Stated goal 1:
Please give again, word for word, everything in the records from the line containing "Task: Remove Location" down to the line containing "How do I perform: Select", with both of those lines included and the pictures left out.

Background

In relational algebra, Join are used to co-group two datasets and combine the data based on specific conditions. For stream computing systems, the data of the two streams is cached (usually through State) when the Join operation is performed. When data from either stream arrives, it can be matched with data from another stream. Therefore, Join has been widely used in multi-stream aggregate scenarios.

Note:

  • This FLIP only focuses on the implementation of regular Join. Non-Regular Join (such as Interval Join, Lookup Join), and Window Join will be introduced in subsequent FLIP.
  • This FLIP not support broadcast join, because the data on the broadcast side cannot be stored using keyed state; it can only be stored using broadcast state. But currently the broadcast state only supports map types, and the value in the map needs to be set to a list type. This results in potential serialization overhead every time data is written, as the list needs to be serialized. We think the implementation has poor performance. In the future, we will look for ways to support broadcast join.

Example

Before getting into the details, let's take a look at an overall example of how to use Join to do two-stream data association on the DataStream V2 API.

Example
/**
 * This example illustrates an e-commerce scenario where order information is enriched by
 * integrating the order details with express information.
 *
 * <p>The application processes two types of input data: the first is the order information {@link
 * Order}, which includes attributes such as orderId, productId, and others. The second is the
 * express information {@link ExpressEvent}, which contains orderId, expressId, and additional
 * details.
 *
 * <p>The output generated by the application is a more comprehensive order summary {@link
 * EnrichedOrder}, which combines both order and express information.
 *
 * <p>To enrich the orders, we partition the {@link Order} and {@link ExpressEvent} data by orderId.
 * We then join the records from {@link Order} and {@link ExpressEvent} that share the same orderId,
 * then generate and output the {@link EnrichedOrder}.

Supplied entries:
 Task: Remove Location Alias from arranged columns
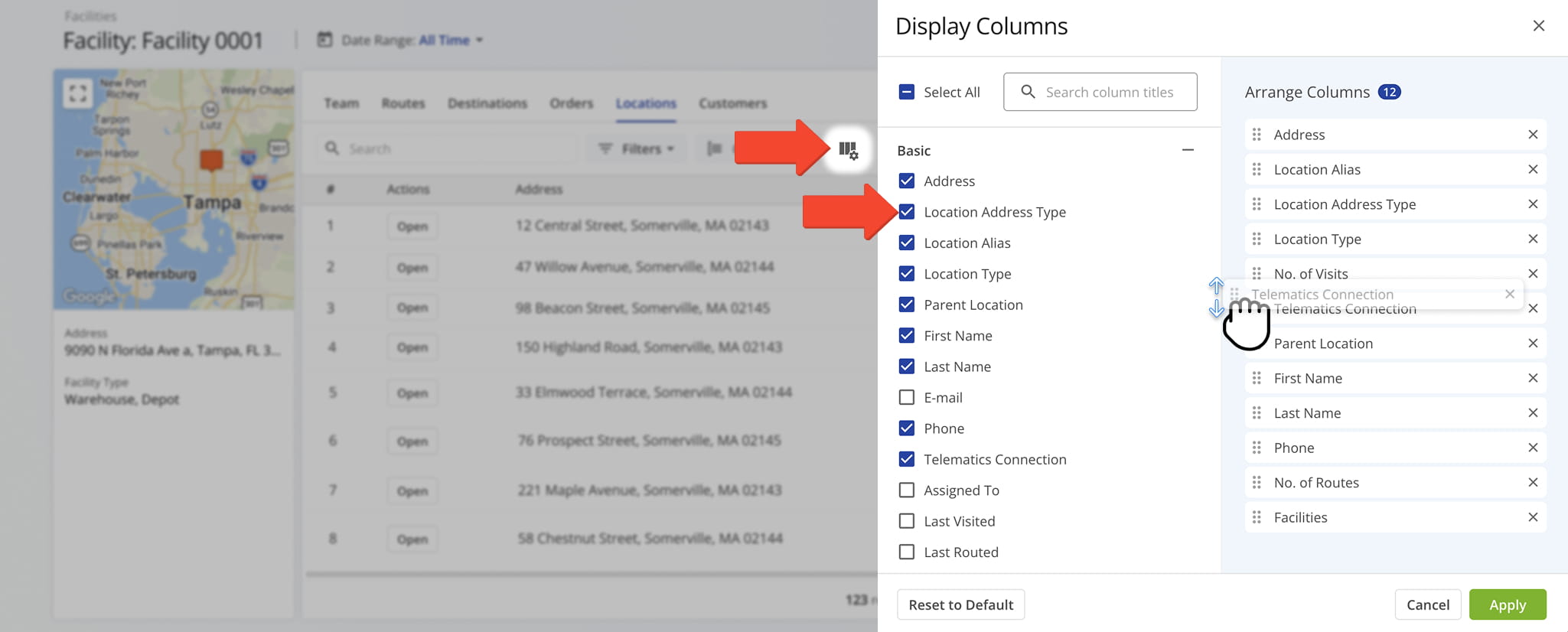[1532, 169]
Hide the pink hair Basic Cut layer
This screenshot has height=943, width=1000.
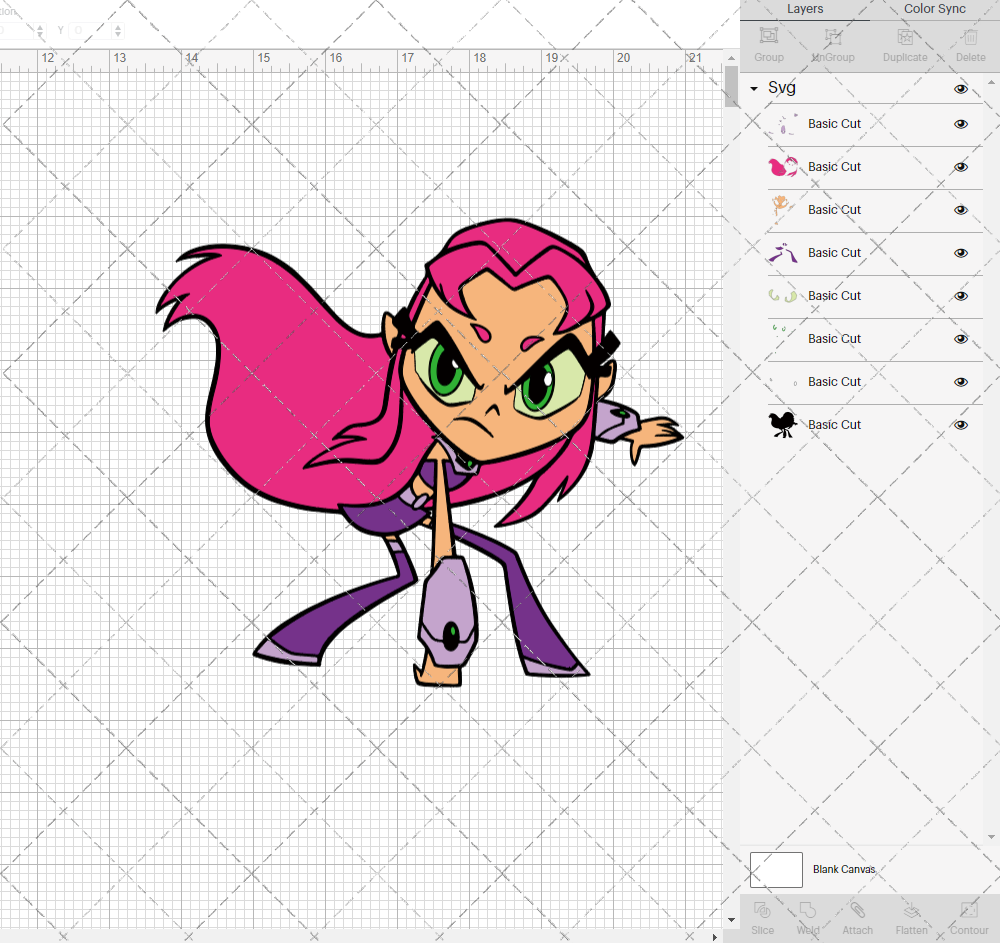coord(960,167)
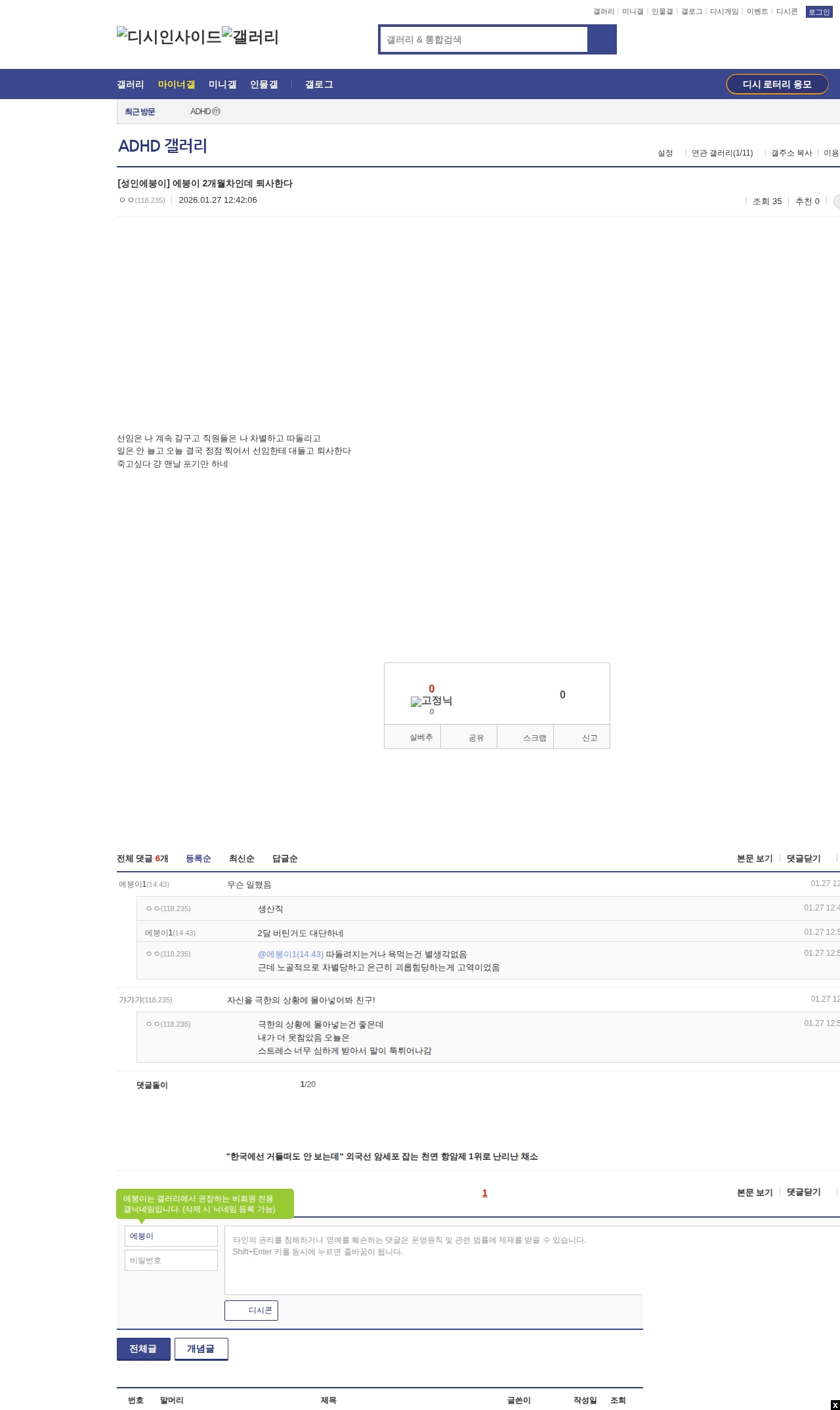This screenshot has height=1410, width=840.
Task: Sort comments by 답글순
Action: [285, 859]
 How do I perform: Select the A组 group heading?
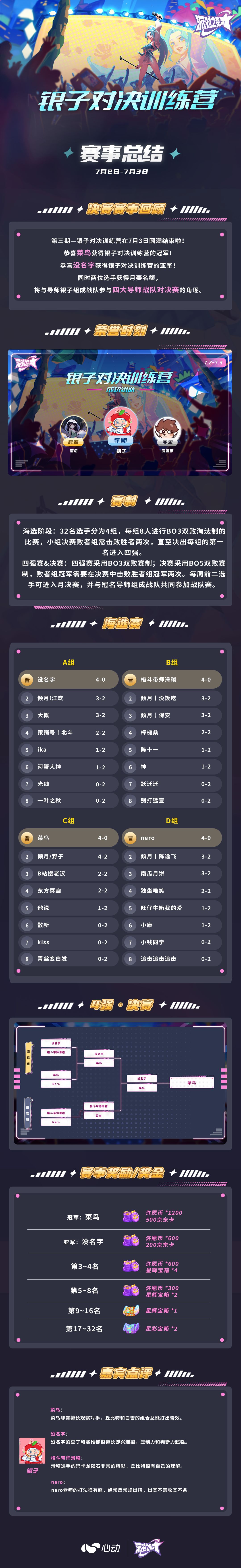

--

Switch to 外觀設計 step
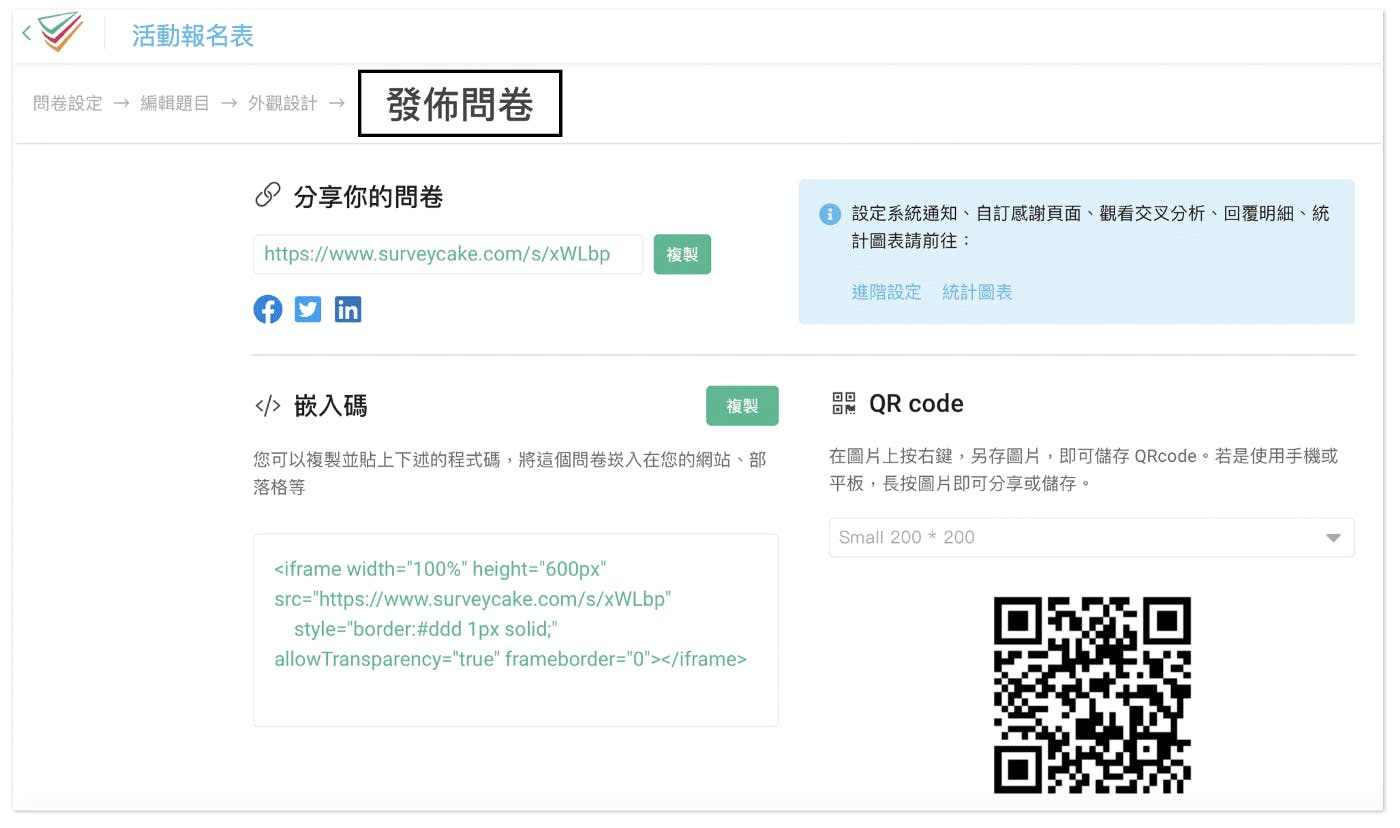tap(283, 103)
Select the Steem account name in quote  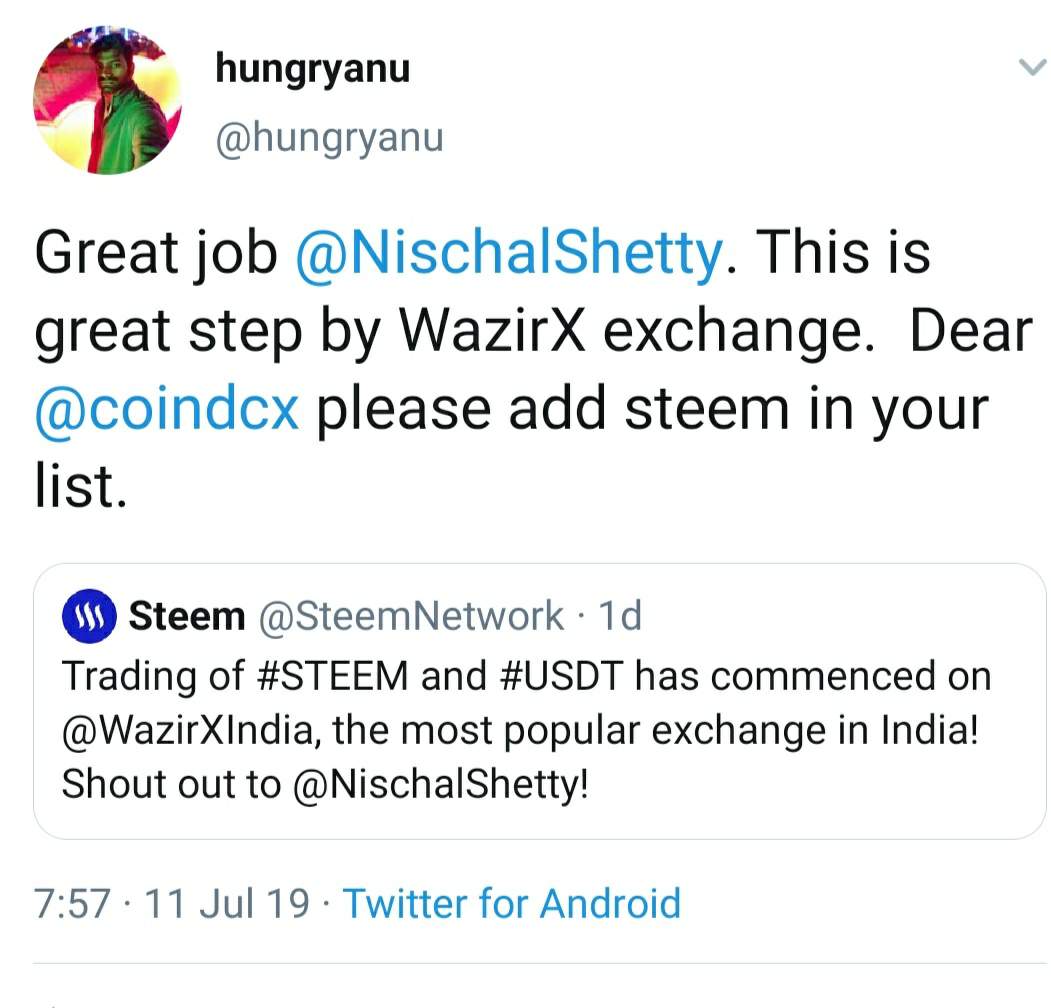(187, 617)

Stated goal 2:
Transcribe the whole text on stream Join without any changes.

Expected answer 1:
 Task: Remove Location Alias from arranged columns
[1532, 169]
Hide the pink hair Basic Cut layer
This screenshot has height=943, width=1000.
coord(960,167)
This screenshot has height=1410, width=840.
Task: Sort comments by 답글순
Action: [285, 859]
 How do I perform: Select the A组 group heading?

Expected answer 2:
Background

In relational algebra, Join are used to co-group two datasets and combine the data based on specific conditions. For stream computing systems, the data of the two streams is cached (usually through State) when the Join operation is performed. When data from either stream arrives, it can be matched with data from another stream. Therefore, Join has been widely used in multi-stream aggregate scenarios.

Note:

  • This FLIP only focuses on the implementation of regular Join. Non-Regular Join (such as Interval Join, Lookup Join), and Window Join will be introduced in subsequent FLIP.
  • This FLIP not support broadcast join, because the data on the broadcast side cannot be stored using keyed state; it can only be stored using broadcast state. But currently the broadcast state only supports map types, and the value in the map needs to be set to a list type. This results in potential serialization overhead every time data is written, as the list needs to be serialized. We think the implementation has poor performance. In the future, we will look for ways to support broadcast join.

Example

Before getting into the details, let's take a look at an overall example of how to use Join to do two-stream data association on the DataStream V2 API.

Example
/**
 * This example illustrates an e-commerce scenario where order information is enriched by
 * integrating the order details with express information.
 *
 * <p>The application processes two types of input data: the first is the order information {@link
 * Order}, which includes attributes such as orderId, productId, and others. The second is the
 * express information {@link ExpressEvent}, which contains orderId, expressId, and additional
 * details.
 *
 * <p>The output generated by the application is a more comprehensive order summary {@link
 * EnrichedOrder}, which combines both order and express information.
 *
 * <p>To enrich the orders, we partition the {@link Order} and {@link ExpressEvent} data by orderId.
 * We then join the records from {@link Order} and {@link ExpressEvent} that share the same orderId,
 * then generate and output the {@link EnrichedOrder}.